What is required: Write out the data word for word and omit every picture.

━━━ Task inputs ━━━

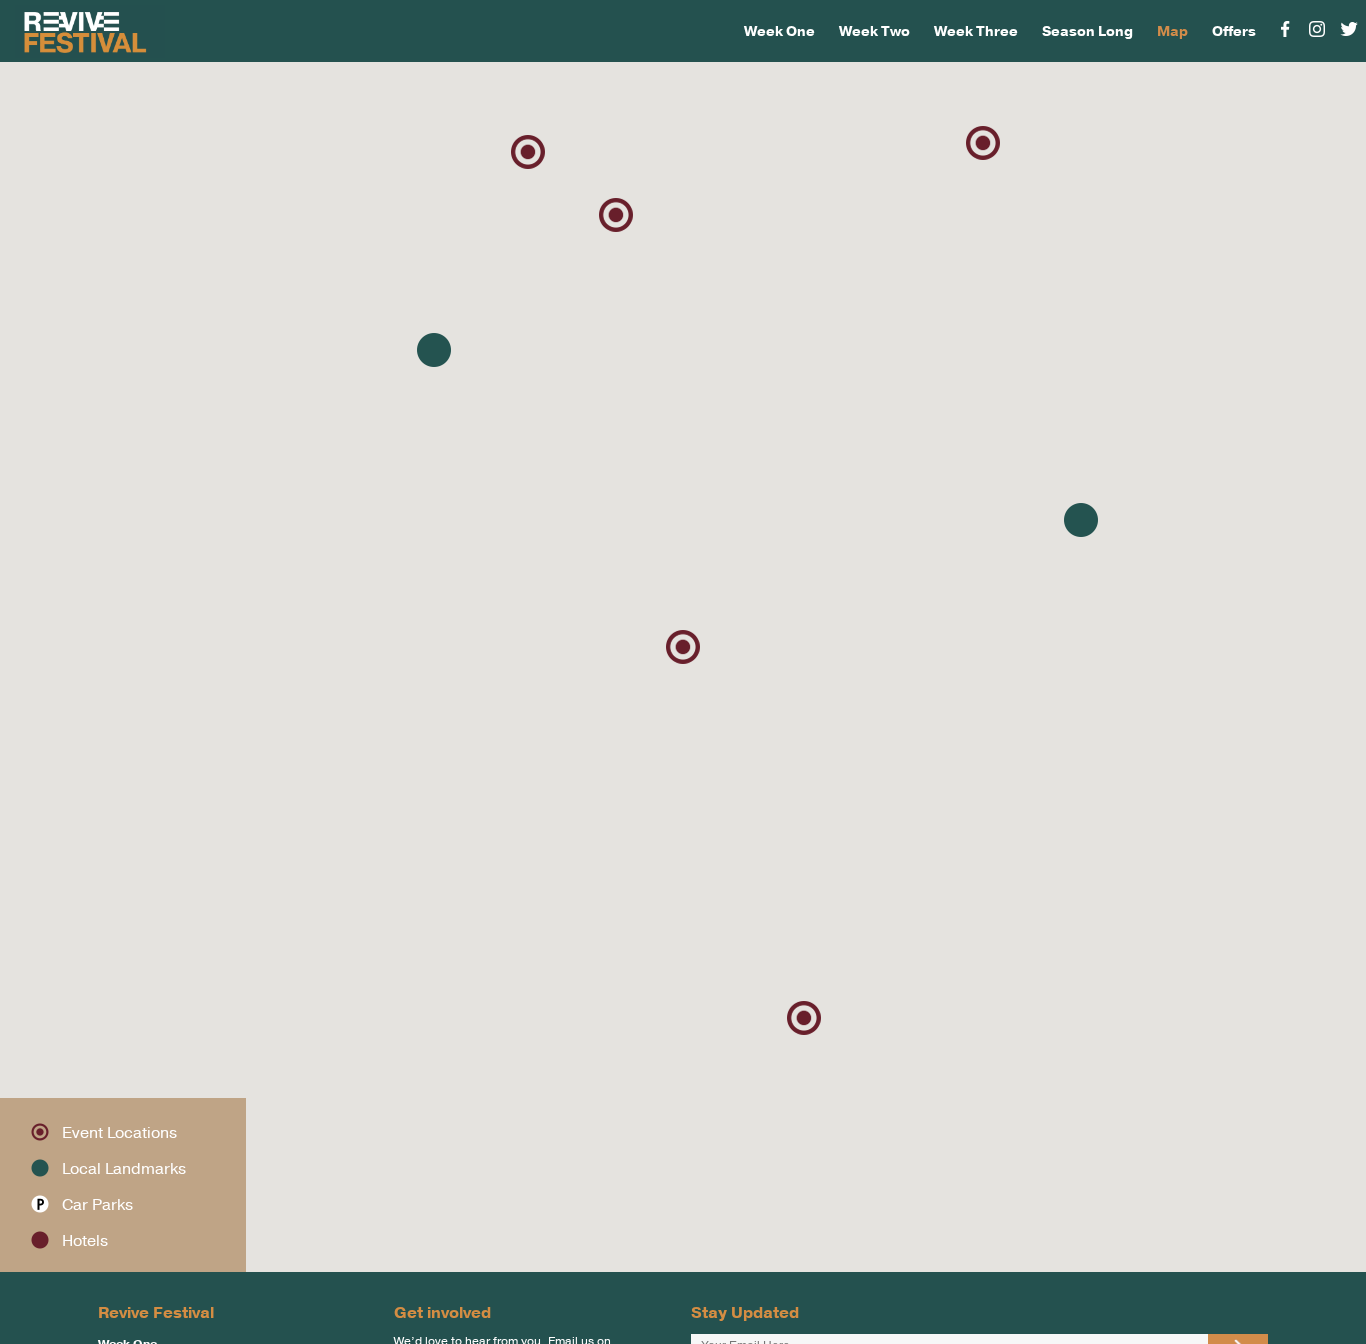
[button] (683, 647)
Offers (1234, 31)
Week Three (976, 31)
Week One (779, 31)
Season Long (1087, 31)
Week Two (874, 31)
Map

━━━

Response area:
[button] (683, 647)
Offers (1234, 31)
Week Three (976, 31)
Week One (779, 31)
Season Long (1087, 31)
Week Two (874, 31)
Map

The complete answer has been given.